I am calculating the partition function of a quantum harmonic oscillator and I am getting a surprising result. I am probably wrong at some point of the derivation, but I can't find out where.
I have;
$$Z = \mathrm{Tr} \left[e^{-\beta H}\right]\\
Z = \mathrm{Tr} \left[e^{-\beta a \left(P^2+X^2\right)}\right]$$
Then I invoke the Zassenhaus formula (variant of BCH formula):
$$Z = \mathrm{Tr} \left[e^{-\beta a P^2}e^{-\beta a X^2}e^{\beta \frac{a^2}{2} \left[X^2,P^2\right]}\right]$$
If I am not mistaken, $$\left[X^2,P^2\right] = -2\hbar^2$$ so,
$$Z = \mathrm{Tr} \left[e^{-\beta a P^2}e^{-\beta a X^2}e^{-\beta a^2 \hbar^2}\right]$$
The factor $e^{-\beta a^2 \hbar^2}$ does not seem to play an important role, so I factor it out and ignore it.
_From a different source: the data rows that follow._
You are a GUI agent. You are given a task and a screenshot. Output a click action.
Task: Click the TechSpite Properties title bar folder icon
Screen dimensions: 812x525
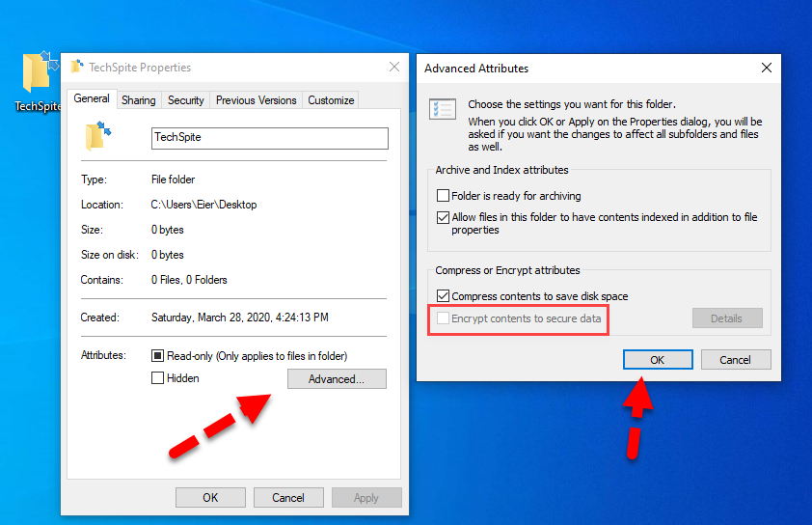point(77,68)
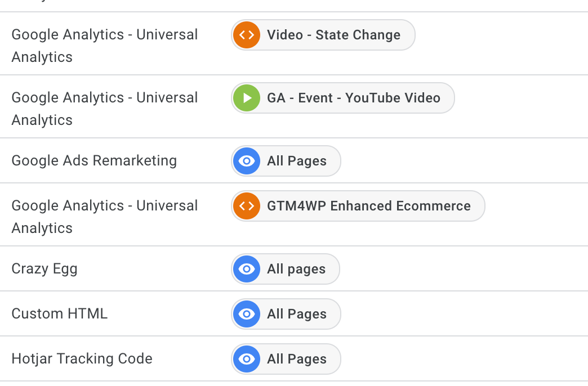Image resolution: width=588 pixels, height=386 pixels.
Task: Click blue eye icon in Crazy Egg row
Action: tap(246, 269)
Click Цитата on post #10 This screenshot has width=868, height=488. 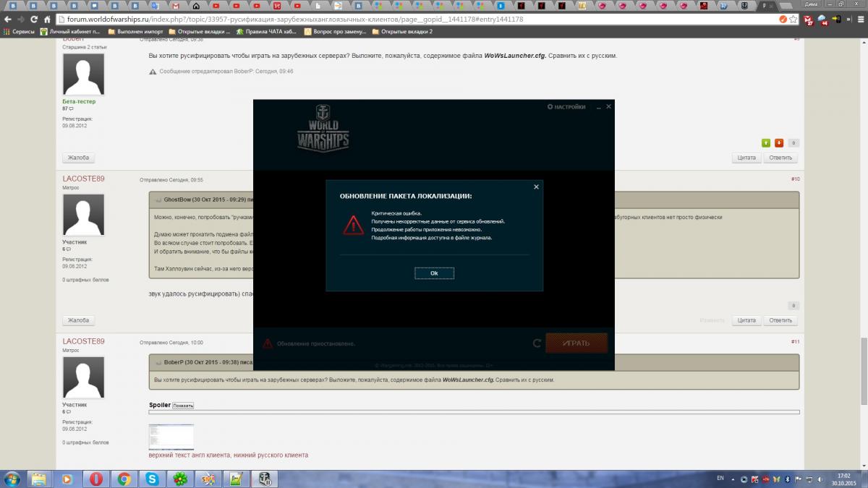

I do the trace in the $x$ basis:
$$Z = \int \left\langle x \right| e^{-\beta a P^2}e^{-\beta a X^2} \left| x \right\rangle\mathrm{d}x\\
Z = \int e^{-\beta a x^2} \left\langle x \right| e^{-\beta a P^2} \left| x \right\rangle\mathrm{d}x$$
Inserting the closure relation for $p$, I get:
$$Z = \iint e^{-\beta a x^2} \left\langle x | p \right\rangle e^{-\beta a p^2} \left\langle p | x \right\rangle\mathrm{d}x {d}p$$
Since $\left\langle x | p \right\rangle \sim e^{ipx}$, I get the classical result:
$$Z = \iint e^{-\beta a x^2} e^{-\beta a p^2} \mathrm{d}x {d}p$$
Where is the mistake?
Best Answer
Your commutator is wrong. The correct formula is $$[X^2,P^2]=2i\hbar( XP+PX)$$ As such you need to include more terms in the Zassenhaus formula, as higher order commutators don't vanish.
You get the classical result because you're precisely ignoring terms $\mathcal{O}(\hbar)$.